I am currently comparing T&A and my new H&K shirts because I want to make a strategic decision for my shirt strategy for autumn 2018. I found that if you look at shirts after they have dried, but before ironing them, you can see best how good (or not) a shirt is. Once a shirt is ironed and on a hanger, it always looks good.
In my old days, the Harvie & Hudson ones were stiff like cardboard, with little "micro wrinkles" especially on the collar area.
T&A is somewhat better, but still quite stiff.
The current H&K range is much softer, and the fabric seems to be thinner/finer.
It's true that any reasonably high quality shirt will look good ironed and hung up - the question then is, what does the pre-ironed state indicate? Many of my shirts are pretty stiff after air-drying, but they're high-quality and comfortable shirts... So does stiffness necessarily mean lower quality? I'm not sure about that. Depends on your preferences for fabrics though, I suppose...

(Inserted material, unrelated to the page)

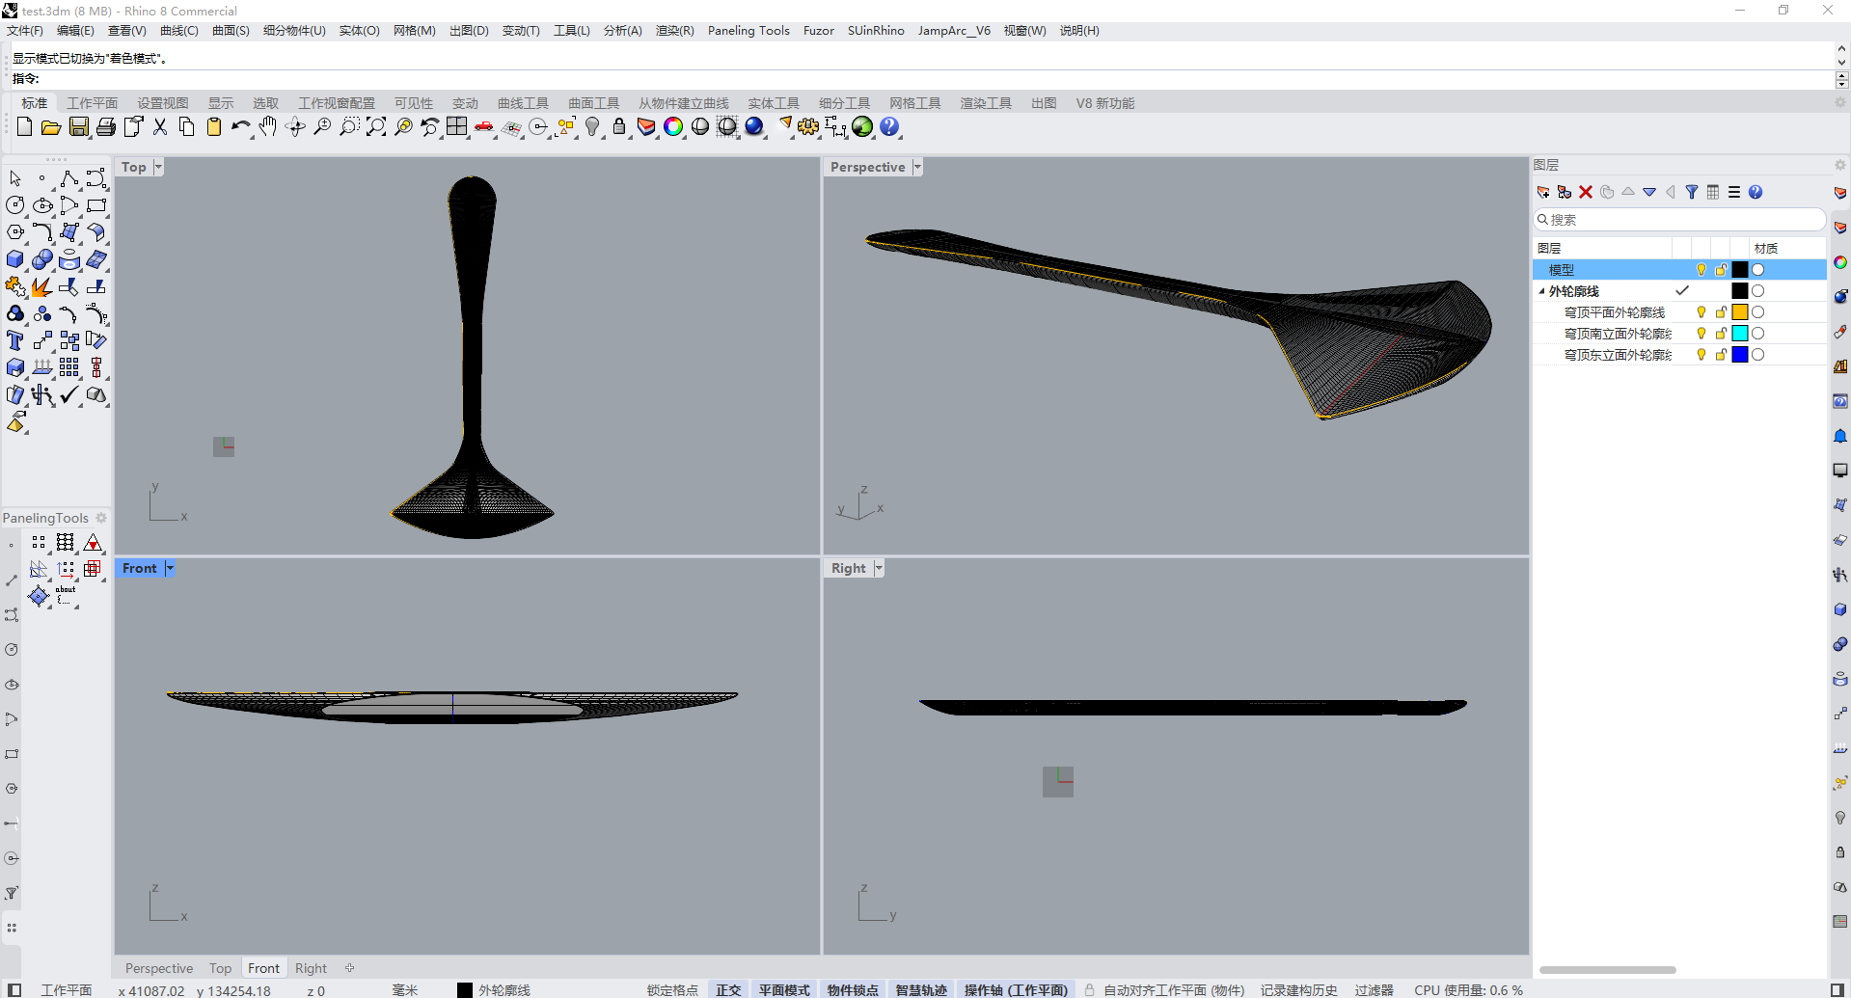Switch to the 曲线工具 toolbar tab
Viewport: 1851px width, 998px height.
pyautogui.click(x=523, y=103)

Yes maybe my description is not really accurate. But if you look at my "shirt journey" over the past 10 years, I have seen them all, and even the variations in one manufacturer (e.g. how H&H went from good to bad to mediocre).
I don't know if there is a truly objective way to describing it.
What about fabric softener? Where does that sit in these deliberations?
I dont know what that is
It's a liquid you add when you do laundry, it softens fabric. I've heard some people swear by it when washing OCBDs. I've used it on uniforms and also on Mercer OCBDs, but nothing else.
And what has that do to with the quality of shirt frabrics?